Detailled study of CEMP stars identified in the RAVE survey

2017-1-MLT-012

We are observing around 120 stars that are among the oldest in our Galaxy. Determining their chemical composition will allow us to understand what happened during the first billion years of the Universe

Symbiotic stars – important tracers of late evolutionary stages

2017-1-SCI-038

We propose a large spectroscopic monitoring of a sample of Magellanic symbiotic stars composed of cold red giant stars and hot white dwarfs, which challenge the binary star evolution models because they do not predict their existence. Our proposed observations will allow us to measure the masses of the two stars in the binary system. They will also help us to understand the formation and evolution of these theoretically impossible although existing binaries.

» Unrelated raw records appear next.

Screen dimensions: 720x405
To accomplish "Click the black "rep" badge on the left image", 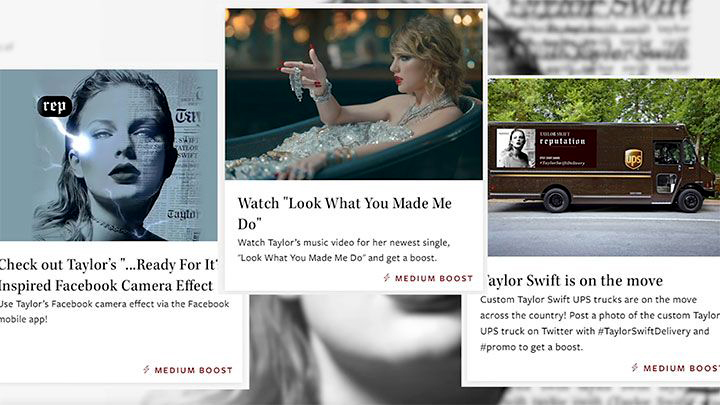I will [x=55, y=106].
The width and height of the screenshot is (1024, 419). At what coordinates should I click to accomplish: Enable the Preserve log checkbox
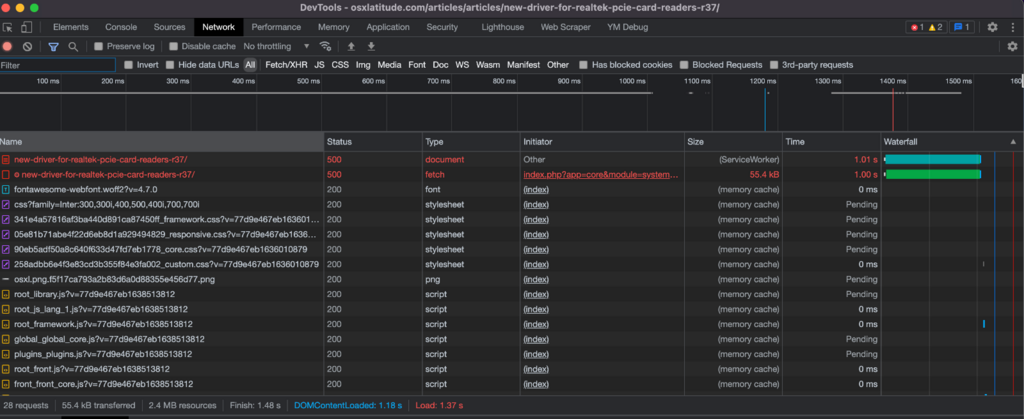(99, 46)
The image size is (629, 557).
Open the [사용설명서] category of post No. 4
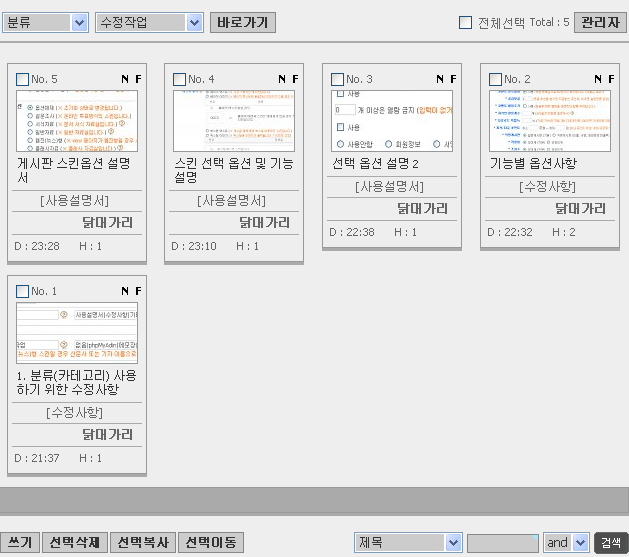pos(234,201)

Unveiling powerful “hidden” black holes: redshifts and characteristics of WISE-selected obscured quasars

2017-1-SCI-056

We are searching for powerful, supermassive black holes in galaxies that are hidden behind dense obscuring clouds of gas and dust and so have been mysterious and difficult find in the past. New infrared observations with the Wide-Field Infrared Survey Explorer (WISE) satellite have allowed us to observe the “heat” from dust heated up by the radiation coming from these powerful black holes, and so identify many thousands of possible hidden supermassive black holes. Observations with SALT will allow us to confirm that these are really black holes, by looking for telltale fluorescent light produced by the black hole lighting up the gas in the their galaxy, and will tell us how far away in the Universe these objects are.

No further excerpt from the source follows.